WELCOME TO LEBANON
2020  -  ongoing..

This ongoing project on Lebanon commenced at the end of the year 2020. Lebanon’s story is not depicted at a stroke of a pen. However, this photographic exhibition has one purpose: unfolding the most unfavorable national economic crisis that the world has witnessed in more than 150 years.

Fifteen years of civil war have cast their shadows on any hope of a real political salvation. In the textbooks of Lebanese schools, history stops in 1943, the so-called year of independence, because since the beginning of the war in the 1990s, the Lebanese memory has fallen into oblivion, with no redemption. The elderly warlords still in power are guilty of orchestrating yesterday's destruction, while participating in today’s downfall by tearing the country apart, and even wresting Tomorrow from a youth already tormented by the trauma of the past.

In 2019 protests erupted in the streets of the country restoring the dream of the Lebanese youth in a new national system, but faced with the ghost of the past, hopes faded away.

On August 4, 2020, Beirut was devastated by yet another tragedy: the explosion of a stockpile of ammonium nitrate in the port. The customs officers had alerted the authorities several times, but in vain.
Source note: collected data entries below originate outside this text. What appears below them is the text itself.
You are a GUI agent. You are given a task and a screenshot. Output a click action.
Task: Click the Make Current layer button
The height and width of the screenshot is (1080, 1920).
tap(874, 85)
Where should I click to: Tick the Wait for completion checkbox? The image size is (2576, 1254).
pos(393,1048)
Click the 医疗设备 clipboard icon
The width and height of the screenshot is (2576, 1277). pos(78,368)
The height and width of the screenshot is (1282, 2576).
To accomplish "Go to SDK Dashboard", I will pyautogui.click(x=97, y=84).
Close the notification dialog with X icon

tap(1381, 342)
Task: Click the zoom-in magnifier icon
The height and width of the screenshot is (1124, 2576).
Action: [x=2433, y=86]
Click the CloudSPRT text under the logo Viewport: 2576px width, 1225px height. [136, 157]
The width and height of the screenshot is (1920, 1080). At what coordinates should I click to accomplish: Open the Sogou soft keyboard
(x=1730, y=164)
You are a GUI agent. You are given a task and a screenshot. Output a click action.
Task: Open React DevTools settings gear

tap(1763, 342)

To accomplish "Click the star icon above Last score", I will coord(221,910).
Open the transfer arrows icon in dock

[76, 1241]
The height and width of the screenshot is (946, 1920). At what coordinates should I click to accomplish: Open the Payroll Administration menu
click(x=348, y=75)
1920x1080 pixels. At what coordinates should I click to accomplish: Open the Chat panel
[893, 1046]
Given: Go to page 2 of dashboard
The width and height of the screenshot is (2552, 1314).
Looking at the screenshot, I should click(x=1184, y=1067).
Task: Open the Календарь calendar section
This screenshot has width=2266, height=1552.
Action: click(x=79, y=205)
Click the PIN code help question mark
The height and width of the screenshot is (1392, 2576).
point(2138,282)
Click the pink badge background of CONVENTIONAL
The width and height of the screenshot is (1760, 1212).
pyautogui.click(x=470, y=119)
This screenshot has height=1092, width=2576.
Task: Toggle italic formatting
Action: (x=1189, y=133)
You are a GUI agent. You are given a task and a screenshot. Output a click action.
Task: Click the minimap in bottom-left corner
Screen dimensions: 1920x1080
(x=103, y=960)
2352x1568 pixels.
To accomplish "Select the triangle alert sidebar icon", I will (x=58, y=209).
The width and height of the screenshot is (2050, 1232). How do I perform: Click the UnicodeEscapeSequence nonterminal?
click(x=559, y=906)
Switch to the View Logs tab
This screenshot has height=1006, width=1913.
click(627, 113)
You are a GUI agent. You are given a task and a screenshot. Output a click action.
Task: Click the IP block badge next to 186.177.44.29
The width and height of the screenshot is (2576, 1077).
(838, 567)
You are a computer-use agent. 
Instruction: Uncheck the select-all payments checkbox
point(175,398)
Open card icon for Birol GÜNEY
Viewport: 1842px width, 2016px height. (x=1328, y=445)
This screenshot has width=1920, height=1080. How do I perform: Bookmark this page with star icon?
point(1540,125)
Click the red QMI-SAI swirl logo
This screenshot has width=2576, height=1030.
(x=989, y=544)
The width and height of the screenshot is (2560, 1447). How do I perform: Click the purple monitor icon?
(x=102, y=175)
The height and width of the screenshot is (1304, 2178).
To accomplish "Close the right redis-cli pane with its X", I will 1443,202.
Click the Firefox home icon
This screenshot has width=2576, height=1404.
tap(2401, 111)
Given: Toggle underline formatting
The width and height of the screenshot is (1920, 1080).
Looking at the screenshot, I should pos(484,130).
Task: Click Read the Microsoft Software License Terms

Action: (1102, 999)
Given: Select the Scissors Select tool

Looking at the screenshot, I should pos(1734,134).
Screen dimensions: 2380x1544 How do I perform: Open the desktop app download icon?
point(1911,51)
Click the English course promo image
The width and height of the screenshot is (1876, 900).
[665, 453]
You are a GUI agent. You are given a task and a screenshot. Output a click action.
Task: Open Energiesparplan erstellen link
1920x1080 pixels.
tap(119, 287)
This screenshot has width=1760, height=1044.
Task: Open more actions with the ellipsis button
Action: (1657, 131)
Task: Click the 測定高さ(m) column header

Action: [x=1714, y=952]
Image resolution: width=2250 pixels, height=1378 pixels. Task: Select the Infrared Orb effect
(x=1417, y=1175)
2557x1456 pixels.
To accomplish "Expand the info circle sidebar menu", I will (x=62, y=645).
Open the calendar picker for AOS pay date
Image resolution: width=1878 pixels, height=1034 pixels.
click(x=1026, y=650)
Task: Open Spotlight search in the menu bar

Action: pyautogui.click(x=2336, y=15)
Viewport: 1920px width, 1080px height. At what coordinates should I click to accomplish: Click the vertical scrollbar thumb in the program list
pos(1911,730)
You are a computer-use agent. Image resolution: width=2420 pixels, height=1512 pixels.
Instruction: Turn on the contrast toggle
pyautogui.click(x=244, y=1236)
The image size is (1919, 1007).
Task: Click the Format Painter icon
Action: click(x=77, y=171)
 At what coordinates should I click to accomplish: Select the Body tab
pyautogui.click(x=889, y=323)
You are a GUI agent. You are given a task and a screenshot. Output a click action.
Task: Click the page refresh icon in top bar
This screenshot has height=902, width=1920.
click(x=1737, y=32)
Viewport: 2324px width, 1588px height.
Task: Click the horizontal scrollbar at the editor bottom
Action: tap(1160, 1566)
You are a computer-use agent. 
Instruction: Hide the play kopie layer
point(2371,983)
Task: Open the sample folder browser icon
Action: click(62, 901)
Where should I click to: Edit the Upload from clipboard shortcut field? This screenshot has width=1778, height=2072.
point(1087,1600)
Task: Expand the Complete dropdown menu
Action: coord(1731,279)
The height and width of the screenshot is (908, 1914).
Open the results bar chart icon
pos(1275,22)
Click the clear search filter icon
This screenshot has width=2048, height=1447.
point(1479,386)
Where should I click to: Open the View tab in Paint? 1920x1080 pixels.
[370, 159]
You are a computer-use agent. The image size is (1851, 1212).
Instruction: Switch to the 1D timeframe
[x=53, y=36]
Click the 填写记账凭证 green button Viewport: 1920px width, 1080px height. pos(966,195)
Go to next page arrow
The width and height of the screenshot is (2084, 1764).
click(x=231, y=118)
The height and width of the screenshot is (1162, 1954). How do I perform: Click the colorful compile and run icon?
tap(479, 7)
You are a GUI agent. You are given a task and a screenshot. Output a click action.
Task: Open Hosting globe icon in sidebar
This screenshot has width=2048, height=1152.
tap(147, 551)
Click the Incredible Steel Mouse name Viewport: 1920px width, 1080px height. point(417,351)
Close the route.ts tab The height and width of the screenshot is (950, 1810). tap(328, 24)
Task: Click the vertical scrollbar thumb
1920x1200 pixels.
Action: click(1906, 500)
It was a real turning point, a catastrophe that could and should have been avoided. The Beirut port explosion, which cost the lives of more than 220 people, with 6,500 injured, was the metaphorical culmination, in my opinion, of an era of despoilment of the common good, corruption and impunity.

Today, the World Bank asseverate that Lebanon's economic crisis is the world's worst since 1850, arguing that such a severe collapse is normally the result of a protracted conflict. The Lebanese Lira has lost 80 percent of its value, with most of the workforce – paid in Lira, the local currency – suffering from plummeting purchasing power, in a country where more than 50% of the population now lives below the extreme poverty line. Among this population are the 900,000 Syrian refugees, half being minors, who have fled the scourge of the war in Syria since 2011.

In 2021, Fuel has been rationed, forcing people to queue for up to nine hours at night and during the day to fill half a tank or to buy fuel on the black market at exorbitant prices.

The electricity supply now depends almost exclusively on private generators which operate at full capacity, but are unable to satisfy the growing needs and the owners are in turn forced to ration their production. Energy supply has become a daily struggle to avoid the risk of a blackout. People live with a few hours of electricity a day, some completely without.

Bottom line, Lebanon is losing everyday highly skilled labor searching for opportunities abroad, creating a permanent social and economic collapse, while Western governments block almost all visa applications for those who want to leave, depriving people of their freedom to seek a better decent life elsewhere.